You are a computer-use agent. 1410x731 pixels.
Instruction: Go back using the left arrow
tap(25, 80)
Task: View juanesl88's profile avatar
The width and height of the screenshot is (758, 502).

--

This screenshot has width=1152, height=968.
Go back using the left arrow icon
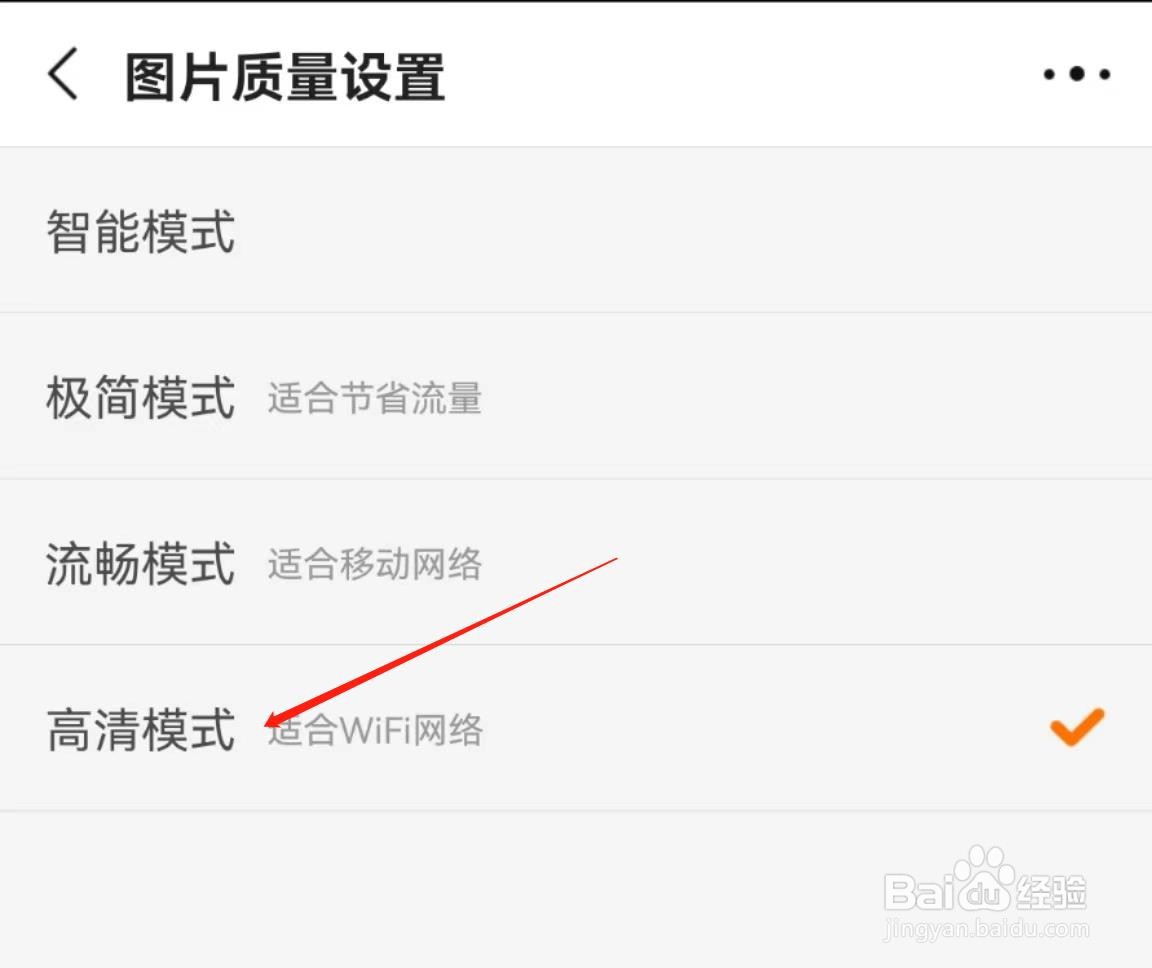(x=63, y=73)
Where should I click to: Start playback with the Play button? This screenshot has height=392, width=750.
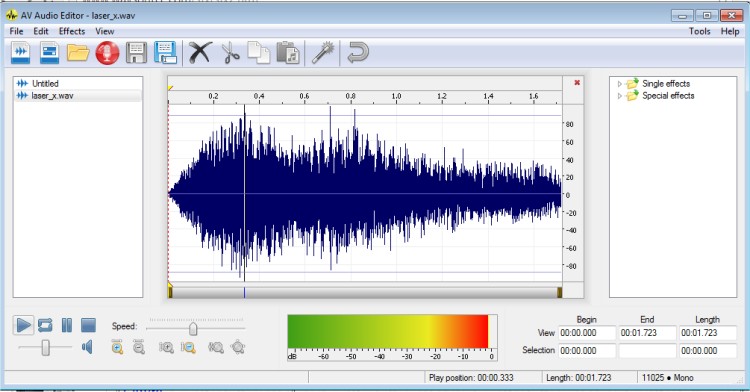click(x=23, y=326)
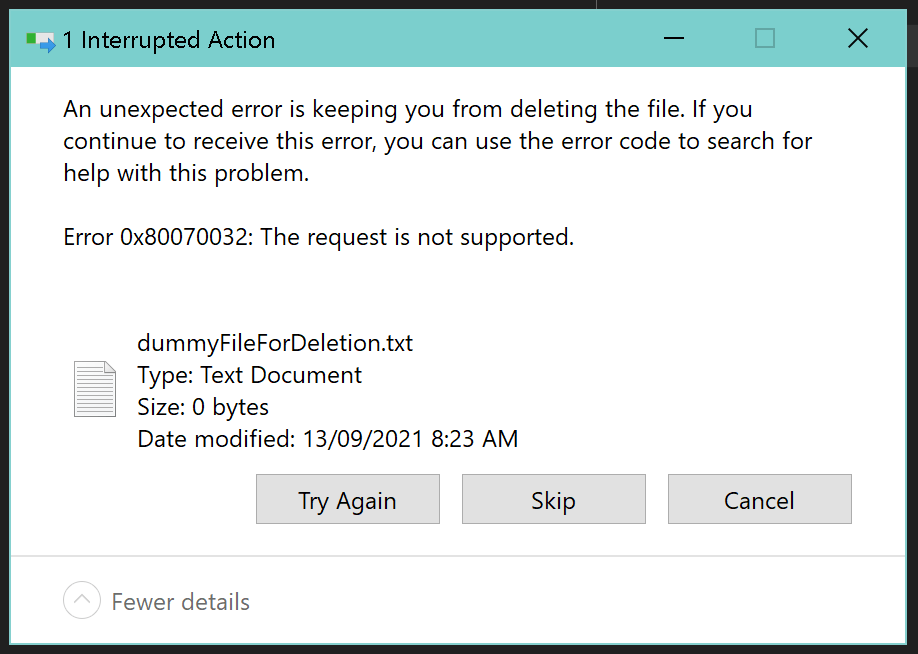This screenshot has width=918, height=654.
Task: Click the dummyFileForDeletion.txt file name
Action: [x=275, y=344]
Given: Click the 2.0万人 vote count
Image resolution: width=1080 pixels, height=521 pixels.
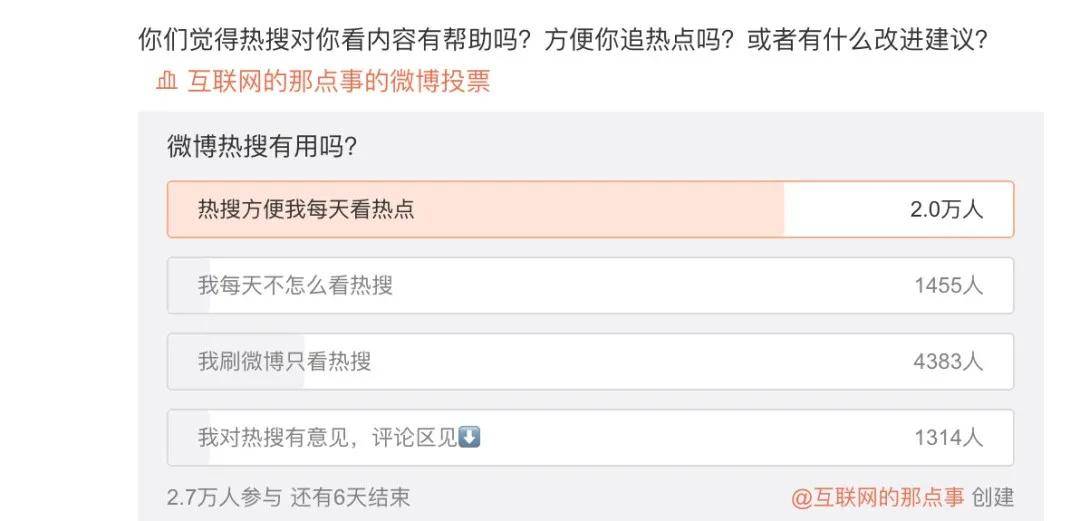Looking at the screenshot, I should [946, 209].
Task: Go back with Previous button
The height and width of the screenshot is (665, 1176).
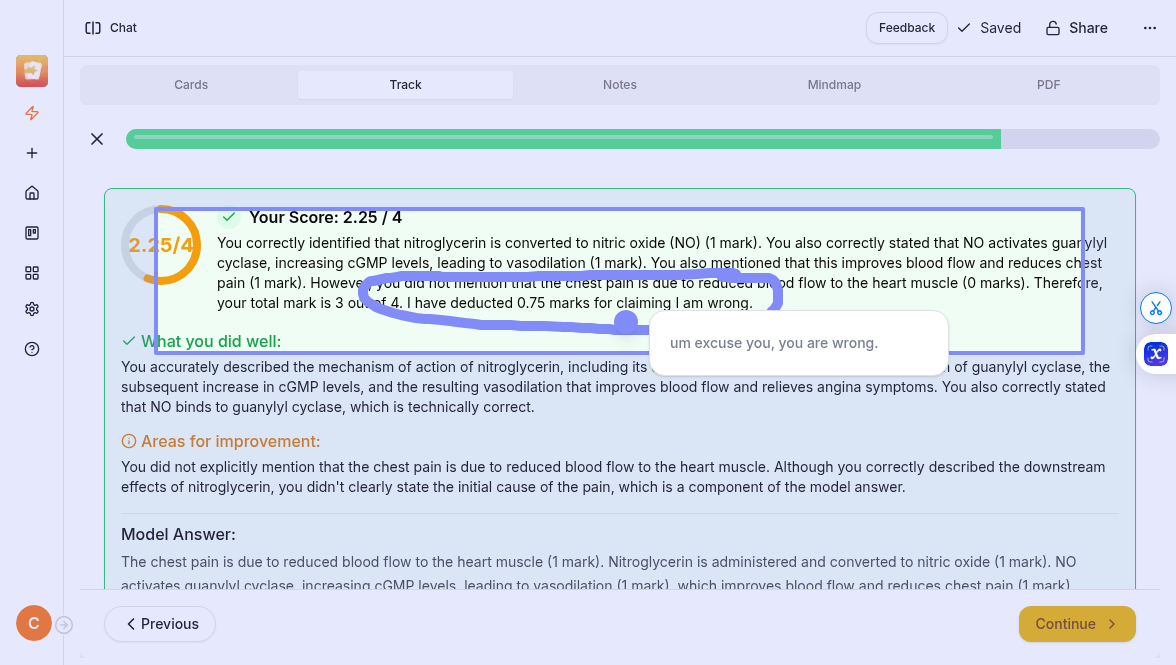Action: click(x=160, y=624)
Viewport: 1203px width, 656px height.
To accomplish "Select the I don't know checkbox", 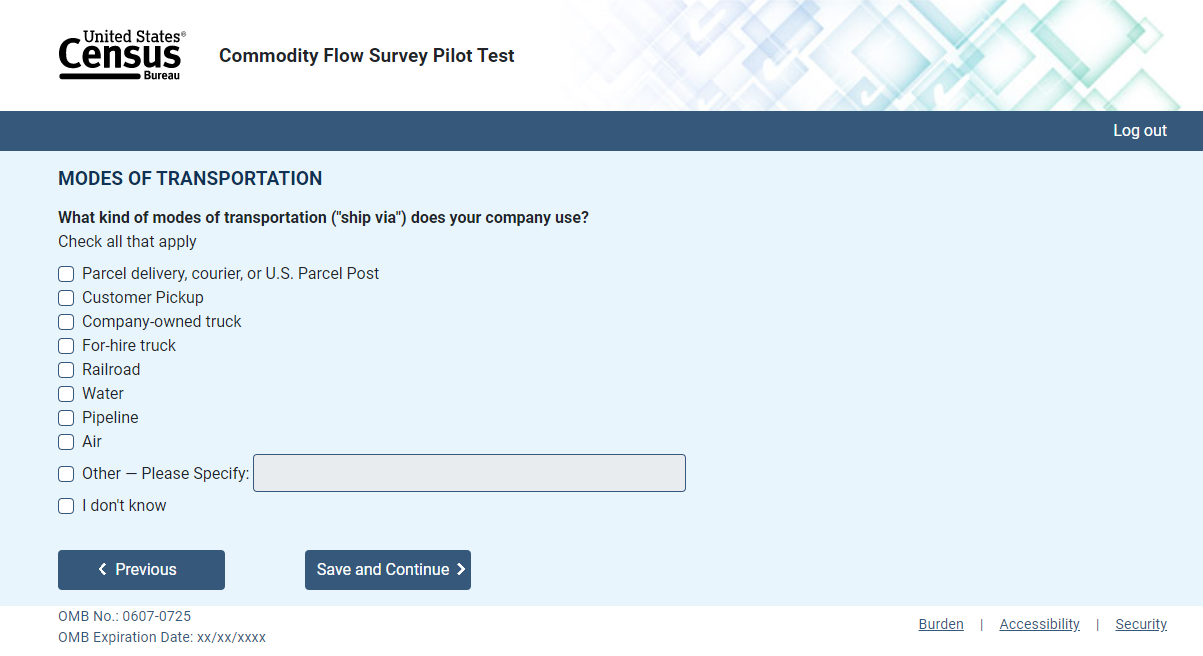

== PROMPT ==
Using the records above, return word for word the lines that begin at the one containing "Go back using the left arrow icon" and end at the one containing "the I don't", both of them included and no pictures.

== RESPONSE BOX ==
Go back using the left arrow icon
(x=63, y=73)
Where should I click to: Start playback with the Play button? This screenshot has height=392, width=750.
click(x=23, y=326)
This screenshot has width=918, height=654.
Task: Click the dummyFileForDeletion.txt file name
Action: [x=275, y=344]
Given: Click the 2.0万人 vote count
Image resolution: width=1080 pixels, height=521 pixels.
Looking at the screenshot, I should [946, 209].
Task: Go back with Previous button
The height and width of the screenshot is (665, 1176).
Action: click(x=160, y=624)
Viewport: 1203px width, 656px height.
To accomplish "Select the I don't know checkbox", 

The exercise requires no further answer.